IDLE ──────────────────► AUTHENTICATING ──► AUTHENTICATED
  │                           │                  │
  │                           ├──► REJECTED       │
  │                           │                   │
  │                           └──► ERROR          │
  │                                               │
  └── (on mount) ──► RESTORING ──► WAITING_FOR_WALLET ──► AUTHENTICATED
                        │
                        └──► IDLE (no saved session)

Key transitions:

  • On mount, the context checks localStorage for a saved token. If found, it validates with the server and enters WAITING_FOR_WALLET until the wallet reconnects
  • When a wallet connects and the user is in IDLE, authentication starts automatically (unless the user previously rejected signing for that address)
  • If the user rejects the signature prompt, the state moves to REJECTED and auto-authentication is suppressed for that address until a different wallet connects
  • Wallet disconnection while authenticated triggers an automatic logout

Interface

interface AuthContextValue {
  isAuthenticated: boolean
  isLoading: boolean
  error: Error | null
  authToken: string | null
  walletAddress: string | null
  userRejectedAuth: boolean

  authenticate: (address: string) => Promise<AuthResult>
  logout: () => void
  restoreAuth: () => void
}

The walletAddress and userRejectedAuth properties are specific to the Web3 variant. The authenticate method takes a wallet address and runs the full SIWE flow.

Auto-Authentication

When a wallet connects and the user hasn't rejected signing for that address, the context automatically calls authenticate(address) after a short delay to ensure the wallet connector is fully ready. This provides a seamless experience — connecting a wallet immediately triggers sign-in.
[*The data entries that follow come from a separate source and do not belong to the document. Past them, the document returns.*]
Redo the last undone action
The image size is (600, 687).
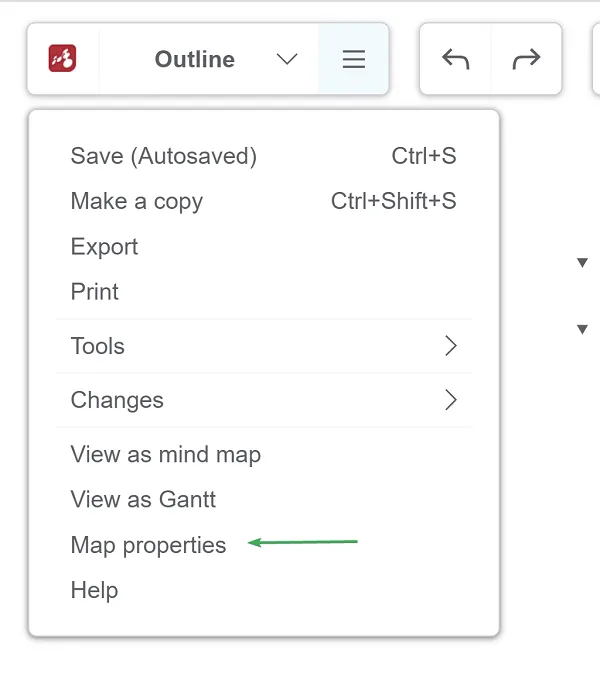[525, 59]
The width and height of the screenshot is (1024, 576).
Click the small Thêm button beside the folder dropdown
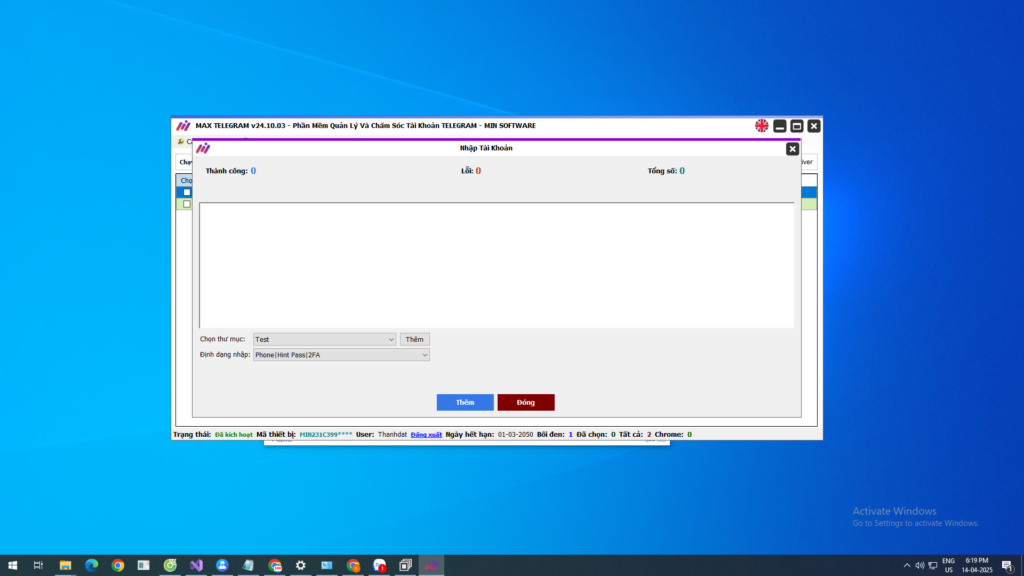point(415,340)
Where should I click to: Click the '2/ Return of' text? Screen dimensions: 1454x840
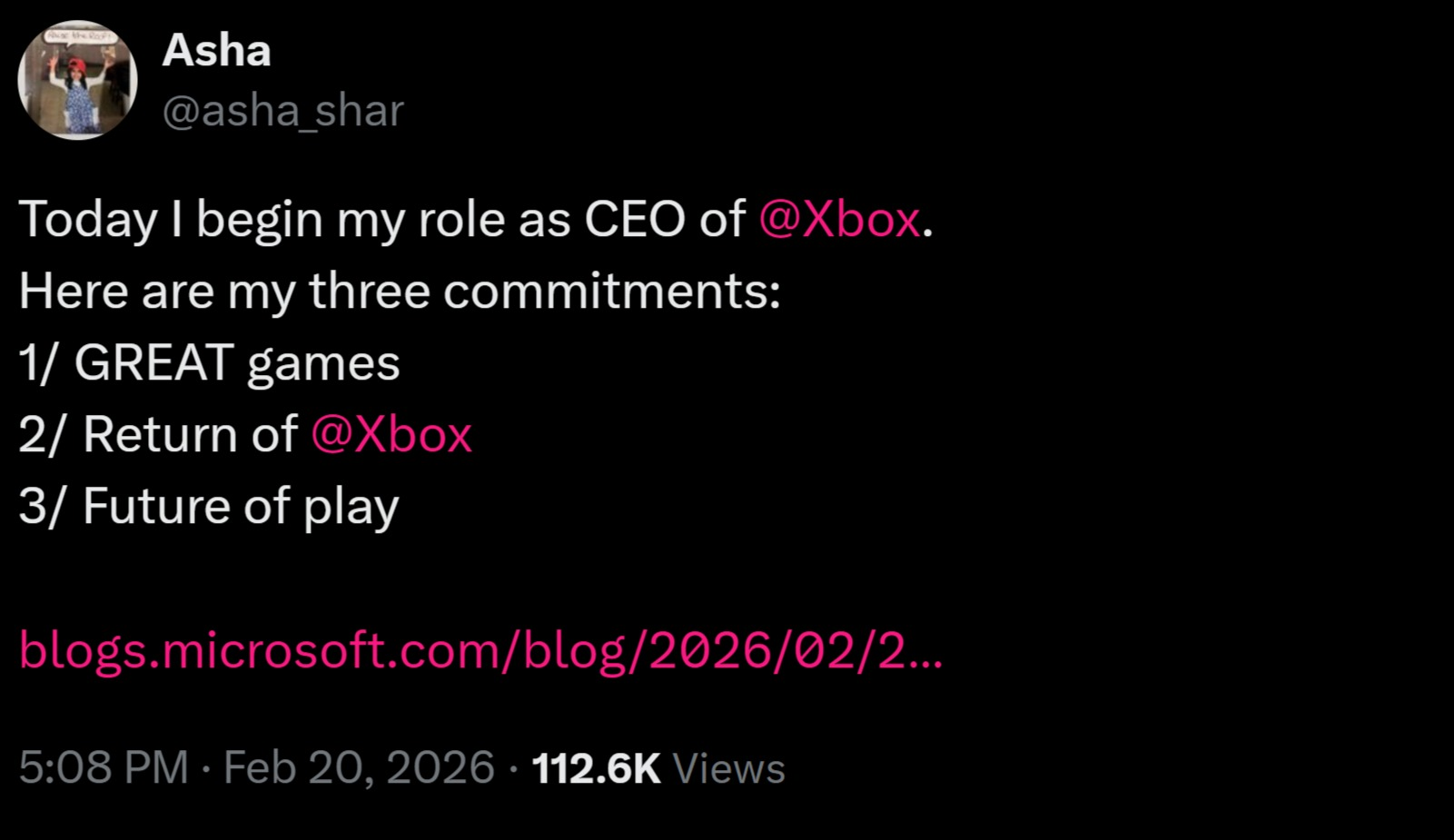[x=157, y=434]

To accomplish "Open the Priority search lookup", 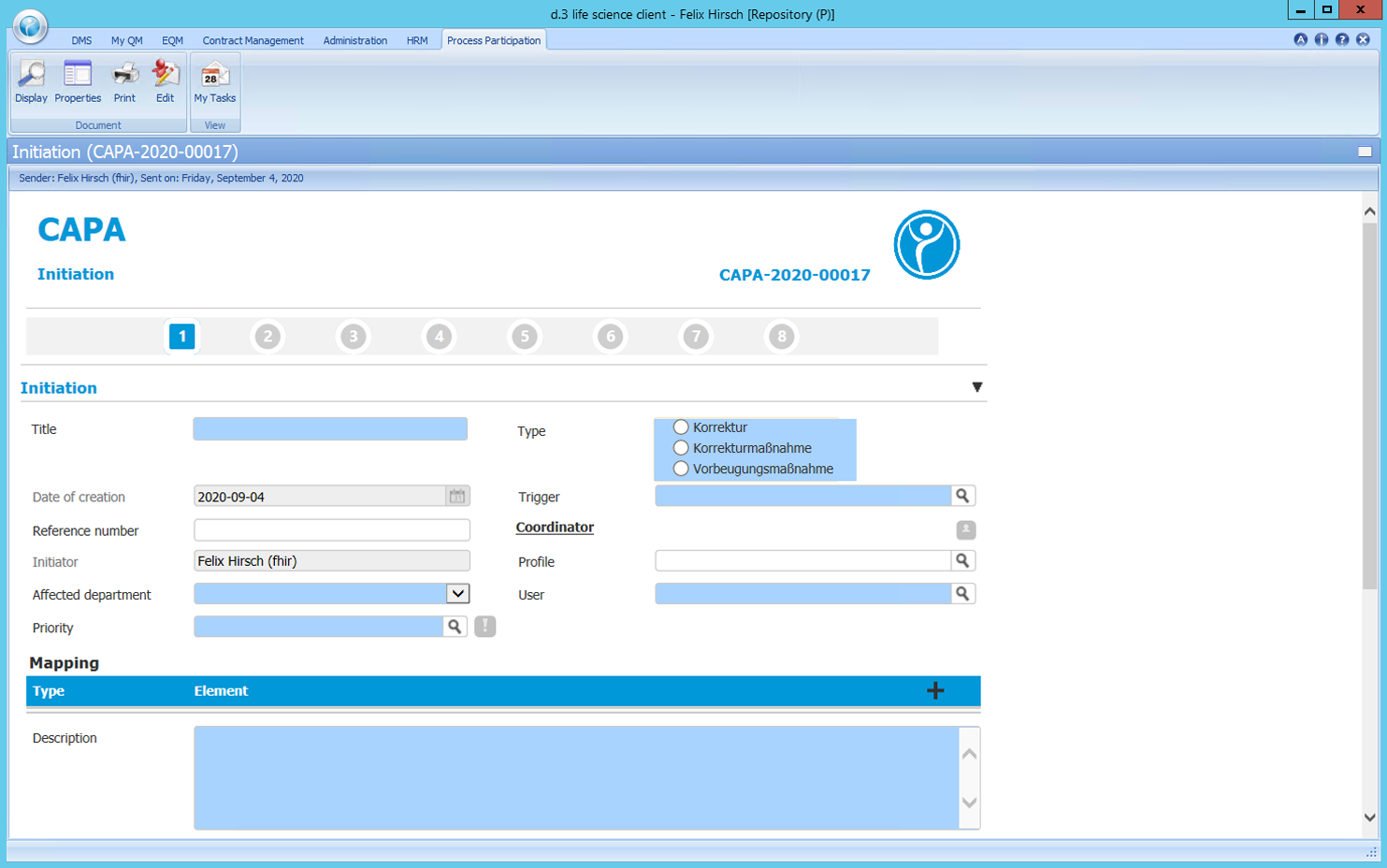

If the user rejects the signature, the address is tracked so auto-authentication won't trigger again until a different wallet is connected or the page is refreshed.

JWT Token

The JWT token includes a web3_wallet field alongside the standard userId:

{
  "type": "auth",
  "userId": 42,
  "web3_wallet": "0x1234...abcd",
  "iat": 1700000000,
  "exp": 1700086400,
  "jti": "unique-token-id"
}

The validateToken query also returns the web3Wallet field, which the frontend uses during session restoration to verify the saved wallet matches.

ConnectWallet Component

The ConnectWallet component uses RainbowKit's ConnectButton.Custom API to render wallet connection UI. It shows different states based on the connection and authentication status:

  • Disconnected — A "Connect Wallet" button
  • Wrong network — A warning with a chain switcher
  • Connected — The wallet address and account details
  • Optional showNetwork prop — Adds a chain selector button alongside the account

The component coordinates with AuthContext — connecting a wallet triggers SIWE authentication automatically.

Account Linking

Users who authenticate with SIWE can also link email and OAuth accounts. The web3 wallet address is stored as an auth method in the userAuth table alongside any other linked methods. This means a user who initially signed in with their wallet can later add email authentication to the same account.

When authenticating with email or OAuth, the server checks if the user already has a web3 wallet linked and includes it in the JWT token, maintaining wallet context across auth methods.